Los días previos al referéndum, las encuestas preveían un triunfo del ‘No’ por una ventaja considerable. Sin embargo, en medio de un fuerte clima represivo y apoyando en manipulaciones, finalmente Erdoğan logro imponerse por un triunfo ajustado.

Las movilizaciones masivas del 8 de marzo por el día internacional de la mujer y la oposición contra el referéndum que se vio en las calles el día 16 de abril demuestran que el dominio de Erdogan no estaba sólido. Pero la heterogeneidad de la campaña por el ‘No” claramente jugó en contra. Mientras que el pro-kurdo HDP llamaba a rechazar la reforma constitucional por su carácter antidemocrático, dentro de las fuerzas que hacían campaña por el ‘No’ había también fuerzas nacionalistas con argumentos anti-kurdos.

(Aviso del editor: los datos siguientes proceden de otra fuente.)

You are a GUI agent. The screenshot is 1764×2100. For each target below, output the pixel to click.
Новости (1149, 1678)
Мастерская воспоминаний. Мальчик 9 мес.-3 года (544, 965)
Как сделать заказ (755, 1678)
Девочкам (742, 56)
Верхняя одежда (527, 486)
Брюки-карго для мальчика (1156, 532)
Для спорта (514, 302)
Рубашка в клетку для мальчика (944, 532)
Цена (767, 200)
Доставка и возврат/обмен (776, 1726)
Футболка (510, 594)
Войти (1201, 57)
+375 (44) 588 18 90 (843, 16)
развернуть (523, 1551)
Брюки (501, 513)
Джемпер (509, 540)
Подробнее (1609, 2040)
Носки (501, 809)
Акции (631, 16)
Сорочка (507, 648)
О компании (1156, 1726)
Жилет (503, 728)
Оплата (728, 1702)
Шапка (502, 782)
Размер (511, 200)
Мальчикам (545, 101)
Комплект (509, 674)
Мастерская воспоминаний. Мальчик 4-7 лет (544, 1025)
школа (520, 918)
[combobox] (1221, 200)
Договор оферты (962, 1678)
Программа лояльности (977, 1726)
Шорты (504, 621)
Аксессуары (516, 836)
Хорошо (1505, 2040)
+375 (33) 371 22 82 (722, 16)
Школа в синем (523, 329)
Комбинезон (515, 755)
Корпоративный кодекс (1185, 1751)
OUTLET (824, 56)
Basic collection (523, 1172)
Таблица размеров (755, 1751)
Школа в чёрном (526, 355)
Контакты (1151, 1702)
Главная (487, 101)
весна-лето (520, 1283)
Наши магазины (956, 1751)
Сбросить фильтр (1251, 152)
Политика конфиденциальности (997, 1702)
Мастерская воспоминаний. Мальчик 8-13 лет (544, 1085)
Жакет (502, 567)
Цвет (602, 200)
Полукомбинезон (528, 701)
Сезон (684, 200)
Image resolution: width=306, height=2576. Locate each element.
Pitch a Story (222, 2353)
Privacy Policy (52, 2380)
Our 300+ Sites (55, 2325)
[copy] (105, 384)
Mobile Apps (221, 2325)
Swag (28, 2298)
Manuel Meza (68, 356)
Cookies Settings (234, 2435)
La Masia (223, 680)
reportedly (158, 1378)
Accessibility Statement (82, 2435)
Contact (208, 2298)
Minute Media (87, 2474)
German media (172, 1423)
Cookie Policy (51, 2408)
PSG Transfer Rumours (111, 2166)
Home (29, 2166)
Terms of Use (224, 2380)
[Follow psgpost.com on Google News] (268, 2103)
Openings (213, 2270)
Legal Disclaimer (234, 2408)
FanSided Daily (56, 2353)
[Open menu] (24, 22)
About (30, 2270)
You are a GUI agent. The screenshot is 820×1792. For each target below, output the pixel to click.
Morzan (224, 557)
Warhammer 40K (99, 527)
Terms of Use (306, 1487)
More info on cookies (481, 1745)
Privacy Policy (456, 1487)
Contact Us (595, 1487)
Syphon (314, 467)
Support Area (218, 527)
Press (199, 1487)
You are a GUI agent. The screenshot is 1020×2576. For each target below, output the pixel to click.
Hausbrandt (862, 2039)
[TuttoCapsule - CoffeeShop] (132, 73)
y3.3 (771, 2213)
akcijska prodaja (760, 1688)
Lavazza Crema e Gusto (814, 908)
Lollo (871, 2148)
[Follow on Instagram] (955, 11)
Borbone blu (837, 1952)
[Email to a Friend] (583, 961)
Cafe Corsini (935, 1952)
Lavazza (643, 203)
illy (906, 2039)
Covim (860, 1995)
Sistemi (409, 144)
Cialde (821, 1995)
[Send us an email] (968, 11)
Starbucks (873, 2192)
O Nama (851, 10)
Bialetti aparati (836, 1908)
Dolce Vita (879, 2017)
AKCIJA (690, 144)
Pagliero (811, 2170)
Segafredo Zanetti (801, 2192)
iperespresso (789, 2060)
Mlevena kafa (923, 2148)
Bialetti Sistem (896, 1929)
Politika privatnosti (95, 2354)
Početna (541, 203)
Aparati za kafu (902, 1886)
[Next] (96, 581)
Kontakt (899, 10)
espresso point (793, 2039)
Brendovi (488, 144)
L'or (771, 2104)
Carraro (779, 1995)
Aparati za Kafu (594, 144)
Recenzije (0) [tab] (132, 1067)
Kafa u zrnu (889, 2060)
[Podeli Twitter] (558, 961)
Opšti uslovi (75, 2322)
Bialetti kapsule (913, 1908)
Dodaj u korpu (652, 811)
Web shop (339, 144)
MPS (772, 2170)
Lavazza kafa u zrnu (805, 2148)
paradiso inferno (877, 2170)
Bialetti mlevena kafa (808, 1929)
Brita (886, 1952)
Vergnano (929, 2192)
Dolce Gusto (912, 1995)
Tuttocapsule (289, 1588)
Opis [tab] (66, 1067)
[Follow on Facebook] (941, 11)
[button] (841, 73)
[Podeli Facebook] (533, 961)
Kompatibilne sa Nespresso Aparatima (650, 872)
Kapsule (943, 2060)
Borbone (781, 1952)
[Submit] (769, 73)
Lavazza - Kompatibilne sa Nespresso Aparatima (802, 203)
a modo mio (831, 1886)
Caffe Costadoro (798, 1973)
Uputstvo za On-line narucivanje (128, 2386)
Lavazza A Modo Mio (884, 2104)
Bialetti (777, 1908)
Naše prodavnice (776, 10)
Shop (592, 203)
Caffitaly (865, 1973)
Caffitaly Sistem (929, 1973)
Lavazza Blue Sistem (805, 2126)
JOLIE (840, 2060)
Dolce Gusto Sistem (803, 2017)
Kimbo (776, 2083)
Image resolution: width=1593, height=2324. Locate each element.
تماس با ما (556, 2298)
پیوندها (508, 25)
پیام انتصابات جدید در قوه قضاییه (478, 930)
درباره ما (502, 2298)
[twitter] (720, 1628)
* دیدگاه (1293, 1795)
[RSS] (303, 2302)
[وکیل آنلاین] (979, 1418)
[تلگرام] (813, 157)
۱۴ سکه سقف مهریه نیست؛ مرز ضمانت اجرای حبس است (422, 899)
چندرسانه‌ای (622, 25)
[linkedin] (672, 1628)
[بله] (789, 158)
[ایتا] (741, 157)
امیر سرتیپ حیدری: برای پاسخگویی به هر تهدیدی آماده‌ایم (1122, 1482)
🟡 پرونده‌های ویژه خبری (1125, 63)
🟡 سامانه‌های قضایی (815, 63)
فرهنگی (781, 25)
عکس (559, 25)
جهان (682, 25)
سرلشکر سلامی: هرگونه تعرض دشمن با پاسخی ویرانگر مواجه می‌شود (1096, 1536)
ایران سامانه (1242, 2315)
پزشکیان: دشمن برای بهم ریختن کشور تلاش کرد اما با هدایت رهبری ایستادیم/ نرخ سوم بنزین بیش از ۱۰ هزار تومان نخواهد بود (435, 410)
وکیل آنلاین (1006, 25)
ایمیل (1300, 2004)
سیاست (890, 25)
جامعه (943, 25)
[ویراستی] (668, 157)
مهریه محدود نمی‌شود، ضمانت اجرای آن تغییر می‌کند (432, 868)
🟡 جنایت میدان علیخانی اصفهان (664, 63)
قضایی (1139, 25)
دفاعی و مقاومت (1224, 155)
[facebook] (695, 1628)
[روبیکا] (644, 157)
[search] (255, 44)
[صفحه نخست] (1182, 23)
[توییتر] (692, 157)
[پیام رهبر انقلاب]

Hoy más que nunca es muy importante enfrentar los ataques antidemocráticos continuos del régimen de Erdoğan, que suspende derechos democráticos elementales. Pero esto no puede hacerse desde una perspectiva liberal de “defensa de la democracia parlamentaria”, una política de subordinación de la clase trabajadora bajo direcciones burguesas o pequeño-burguesas. Además, fomenta la ilusión de que la democracia capitalista turca sin Erdoğan sería perfecta, ocultando que se basa en el genocidio de los armenios, la colonización interna de Kurdistán y políticas antiobreras. Esta democracia liberal casi no ofrece ningún espacio a las organizaciones de izquierda, kurdas u obreras. Un ejemplo de esto es la barrera del 10% que impide la representación parlamentaria de las fuerzas que no superen ese porcentaje.

Una política unitaria de frente único de los trabajadores es la única que puede organizar la resistencia contra Erdoğan y la burguesía turca. Un frente de lucha anclado en las fábricas, los sindicatos, colegios y universidades para movilizarse en las calles con los métodos de las huelgas y ocupaciones, al mismo tiempo que se lucha por imponer una asamblea constituyente. La fuerza de los trabajadores y los oprimidos reside en el frente único contra la guerra y los ataques de los fascistas, pero también en contra de la precarización, el desempleo, la política antidemocrática de Erdogan, el racismo y los ataques sexistas.

Como parte de este frente único, hay que pelear por un programa de acción anticapitalista y antiimperialista, que tiene que incorporar tanto la autodefensa y la lucha contra las políticas de guerra como también la lucha por los derechos democráticos elementales de los oprimidos como es el derecho a autodeterminación del pueblo kurdo, junto a otras medidas como la anulación de la deuda externa, la nacionalización de la banca y de la gran industria bajo control obrero, etc. Contra la barbarie y el expolio del imperialismo en la región, que causa guerra, miseria y la huida de millones, hay que plantear la perspectiva de un gobierno de trabajadores.